**EXERCISE REQUIREMENTS**
Decide whether each statement agrees with the Citrix image preparation text below. Answer yes or no for each, quoting the deciding words of the text. (a) Installing individual MSI installers is enough to get full VDA functionality. (b) MCS supports only one virtual disk in the master image. (c) The log file can be copied from the preparation VM to an external destination.

The issue detailed under Point 1 in the Background section should be easy to diagnose using the following procedure:

  1. Start the original master Virtual Machine (VM).

  2. Ensure that the Citrix VDA Software has been installed from the correct version using XenDesktopVdaSetup.exe.

Notes

  • It is not sufficient to install individual MSI installers, as the complete VDA functionality is provided by several distinct components which XenDesktopVdaSetup will install as required.

  • If a VDA from XenDesktop 5.x is installed (for example, to support Windows XP or Vista), then this does not support image preparation and you must select the option in Studio to tell the system that an older VDA is in use and this will instruct the services to skip the image preparation operation.

For the issues detailed in Point 2, more diagnosis is required as explained in this section:

Caution! Refer to the Disclaimer at the end of this article before using Registry Editor.

Note: The preparation step will be performed by a VM named Preparation – <catalog name> – <unique id>. The Hypervisor management console can be used to check that this VM manages to start and progress past the point of starting the guest operating system. If this does not occur then check that the snapshot used to create the catalog was made of a fully functioning VM.

MCS will only support a single virtual disk, so ensure that your master image only uses a single disk.

If the VM manages to start Windows, then information will be required from inside the running VM. As the machine will be forcibly stopped if the preparation step is not completed in the expected time, hence it is necessary to prevent this from happening. In order to do this, run a PowerShell console from the Studio management console and issue the following command:

Set-ProvServiceConfigurationData -Name ImageManagementPrep_NoAutoShutdown -Value $True –AdminAddress <your Controller Address>

This is a global configuration option and will affect all catalog creation operations, so ensure that no other creation operations are being run whilst you are triaging your issues. It also requires the issuing user to be a Full Administrator of the XenDesktop site.

After this property is set, the preparation VM will no longer shutdown automatically or be forced down on expiry of allowed time.

  1. To obtain additional information from the preparation operation, it is necessary to enable diagnostic logging on the Machine Creation components in the master image. To do this, set the following DWORD registry value to 1 in the master image and create a new snapshot of the master image.

    HKLMSoftwareCitrixMachineIdentityServiceAgentLOGGING

    After this is set, the image preparation operation will create log files in C: on the preparation VM. The logfiles are “image-prep.log” and “PvsVmAgentLog.txt”.

  2. When the preparation VM is running, use the Hypervisor management console to log into the VM.

  3. Check that image-prep.log exists in C: and open it.

  4. Check for errors in the log file. These might be sufficient for the problem to be resolved directly, otherwise the details must be used in reporting an issue to Citrix Support.

  5. As the preparation VM is created, the network adapters disconnects in order to isolate it from the rest of the Active Directory domain, it is not possible to copy the log file to an external destination. Screen shots of the VM console will be the best way to obtain a report. Ensure that all parts of the log file are captured.
  6. When finished with the investigations, remove the global setting as follows:

    Remove-ProvServiceConfigurationData -Name ImageManagementPrep_NoAutoShutdown –AdminAddress <your Controller Address>

  7. Set the registry key on the master image to 0 and create a new snapshot to provision.

**DATA EXTRACTS**
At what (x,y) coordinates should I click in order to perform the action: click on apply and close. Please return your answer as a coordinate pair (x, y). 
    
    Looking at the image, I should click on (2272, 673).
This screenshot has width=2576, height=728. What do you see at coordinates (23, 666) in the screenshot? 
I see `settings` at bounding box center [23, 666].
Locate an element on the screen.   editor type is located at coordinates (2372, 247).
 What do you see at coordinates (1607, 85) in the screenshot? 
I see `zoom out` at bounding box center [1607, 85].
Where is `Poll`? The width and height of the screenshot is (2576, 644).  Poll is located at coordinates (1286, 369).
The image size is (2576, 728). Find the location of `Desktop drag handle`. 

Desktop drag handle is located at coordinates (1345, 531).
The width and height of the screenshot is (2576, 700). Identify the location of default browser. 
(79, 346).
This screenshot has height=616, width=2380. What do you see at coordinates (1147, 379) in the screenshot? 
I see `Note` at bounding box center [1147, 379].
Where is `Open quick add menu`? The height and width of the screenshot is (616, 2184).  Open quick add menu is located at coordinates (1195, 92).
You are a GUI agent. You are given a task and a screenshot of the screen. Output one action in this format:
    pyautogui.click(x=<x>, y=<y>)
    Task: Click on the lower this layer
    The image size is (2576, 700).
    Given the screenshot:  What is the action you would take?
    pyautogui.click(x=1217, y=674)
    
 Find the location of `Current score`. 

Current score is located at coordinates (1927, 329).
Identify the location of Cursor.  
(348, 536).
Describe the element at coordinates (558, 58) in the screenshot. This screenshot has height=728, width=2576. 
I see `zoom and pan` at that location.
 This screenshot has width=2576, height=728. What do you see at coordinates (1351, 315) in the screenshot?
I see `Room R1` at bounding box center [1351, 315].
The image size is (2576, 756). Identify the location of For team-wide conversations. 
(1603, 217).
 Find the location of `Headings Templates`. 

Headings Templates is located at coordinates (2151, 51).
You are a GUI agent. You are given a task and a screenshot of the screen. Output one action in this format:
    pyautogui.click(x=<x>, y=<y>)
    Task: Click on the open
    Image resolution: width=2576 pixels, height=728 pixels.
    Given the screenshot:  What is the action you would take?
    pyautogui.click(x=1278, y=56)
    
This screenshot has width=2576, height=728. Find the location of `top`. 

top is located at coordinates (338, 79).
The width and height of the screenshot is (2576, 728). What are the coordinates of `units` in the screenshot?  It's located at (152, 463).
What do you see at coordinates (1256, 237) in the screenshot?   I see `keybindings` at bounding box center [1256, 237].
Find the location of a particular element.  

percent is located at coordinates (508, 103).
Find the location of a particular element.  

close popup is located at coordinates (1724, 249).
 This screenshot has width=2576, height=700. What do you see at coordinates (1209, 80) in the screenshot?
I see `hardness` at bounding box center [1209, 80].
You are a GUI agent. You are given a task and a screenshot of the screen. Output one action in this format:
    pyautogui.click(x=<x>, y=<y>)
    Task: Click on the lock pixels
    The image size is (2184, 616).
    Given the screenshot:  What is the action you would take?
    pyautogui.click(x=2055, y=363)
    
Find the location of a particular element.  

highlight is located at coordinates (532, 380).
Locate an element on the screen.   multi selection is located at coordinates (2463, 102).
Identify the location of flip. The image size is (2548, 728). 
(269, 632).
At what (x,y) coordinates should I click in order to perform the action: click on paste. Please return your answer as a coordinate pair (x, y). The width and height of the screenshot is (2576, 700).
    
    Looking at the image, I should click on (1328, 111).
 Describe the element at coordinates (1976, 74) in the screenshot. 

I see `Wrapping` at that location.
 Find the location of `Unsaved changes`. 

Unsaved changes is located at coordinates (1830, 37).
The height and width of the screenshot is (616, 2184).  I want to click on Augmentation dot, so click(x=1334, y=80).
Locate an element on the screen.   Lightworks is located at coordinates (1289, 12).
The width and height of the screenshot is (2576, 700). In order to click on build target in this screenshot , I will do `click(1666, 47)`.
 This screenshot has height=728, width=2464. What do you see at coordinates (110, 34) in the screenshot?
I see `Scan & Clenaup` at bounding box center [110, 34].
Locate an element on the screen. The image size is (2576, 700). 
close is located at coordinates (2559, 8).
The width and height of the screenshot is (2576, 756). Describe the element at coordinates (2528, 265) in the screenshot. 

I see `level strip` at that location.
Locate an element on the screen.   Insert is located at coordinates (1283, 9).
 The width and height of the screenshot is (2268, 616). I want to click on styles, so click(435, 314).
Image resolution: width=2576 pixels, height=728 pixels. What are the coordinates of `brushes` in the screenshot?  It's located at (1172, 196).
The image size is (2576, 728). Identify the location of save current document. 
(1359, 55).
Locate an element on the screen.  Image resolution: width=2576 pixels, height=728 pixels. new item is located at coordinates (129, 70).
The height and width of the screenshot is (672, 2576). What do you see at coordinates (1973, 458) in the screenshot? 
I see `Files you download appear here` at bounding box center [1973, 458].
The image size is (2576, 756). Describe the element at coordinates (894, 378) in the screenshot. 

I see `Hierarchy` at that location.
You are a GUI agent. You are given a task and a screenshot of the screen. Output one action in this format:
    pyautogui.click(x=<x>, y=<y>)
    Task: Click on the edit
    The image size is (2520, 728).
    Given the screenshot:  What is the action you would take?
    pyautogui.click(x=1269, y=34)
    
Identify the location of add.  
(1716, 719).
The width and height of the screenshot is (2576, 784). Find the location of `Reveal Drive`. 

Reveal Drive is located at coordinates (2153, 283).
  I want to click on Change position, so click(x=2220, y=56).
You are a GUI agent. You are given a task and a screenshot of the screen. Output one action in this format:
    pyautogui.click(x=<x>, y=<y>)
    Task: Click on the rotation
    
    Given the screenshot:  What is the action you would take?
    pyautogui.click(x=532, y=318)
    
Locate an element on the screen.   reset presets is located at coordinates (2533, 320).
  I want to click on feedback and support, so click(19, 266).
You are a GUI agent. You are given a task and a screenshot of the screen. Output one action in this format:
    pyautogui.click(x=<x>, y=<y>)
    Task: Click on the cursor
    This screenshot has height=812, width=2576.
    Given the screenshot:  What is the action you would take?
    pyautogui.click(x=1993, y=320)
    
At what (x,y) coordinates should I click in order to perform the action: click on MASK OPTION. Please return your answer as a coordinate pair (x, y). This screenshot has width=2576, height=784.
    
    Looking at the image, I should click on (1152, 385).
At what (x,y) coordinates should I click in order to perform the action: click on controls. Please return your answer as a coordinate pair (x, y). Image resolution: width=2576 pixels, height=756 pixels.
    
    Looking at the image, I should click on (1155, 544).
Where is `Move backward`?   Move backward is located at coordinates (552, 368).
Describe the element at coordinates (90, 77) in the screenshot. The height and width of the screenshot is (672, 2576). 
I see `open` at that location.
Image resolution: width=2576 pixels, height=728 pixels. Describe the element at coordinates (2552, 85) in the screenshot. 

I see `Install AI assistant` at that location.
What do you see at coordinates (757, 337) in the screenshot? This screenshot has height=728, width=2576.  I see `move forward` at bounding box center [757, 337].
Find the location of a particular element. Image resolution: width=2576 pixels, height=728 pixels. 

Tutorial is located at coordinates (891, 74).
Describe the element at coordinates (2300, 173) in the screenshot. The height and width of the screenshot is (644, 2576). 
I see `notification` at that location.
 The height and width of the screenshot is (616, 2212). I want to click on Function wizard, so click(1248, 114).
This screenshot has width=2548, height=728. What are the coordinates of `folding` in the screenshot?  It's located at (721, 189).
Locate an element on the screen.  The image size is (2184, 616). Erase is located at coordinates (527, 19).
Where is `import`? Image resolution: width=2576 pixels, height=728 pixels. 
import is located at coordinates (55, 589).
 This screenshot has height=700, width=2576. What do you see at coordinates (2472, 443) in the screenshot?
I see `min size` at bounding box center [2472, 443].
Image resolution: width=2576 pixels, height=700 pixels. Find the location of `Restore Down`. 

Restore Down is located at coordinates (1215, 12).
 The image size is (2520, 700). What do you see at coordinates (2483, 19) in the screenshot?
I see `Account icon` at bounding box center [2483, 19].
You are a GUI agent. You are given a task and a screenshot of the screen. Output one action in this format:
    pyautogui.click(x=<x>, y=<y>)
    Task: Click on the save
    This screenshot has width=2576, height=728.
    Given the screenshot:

**RESULT OF THIS EXERCISE**
(a) No: "It is not sufficient to install individual MSI installers"
(b) Yes: "MCS will only support a single virtual disk"
(c) No: "it is not possible to copy the log file to an external destination"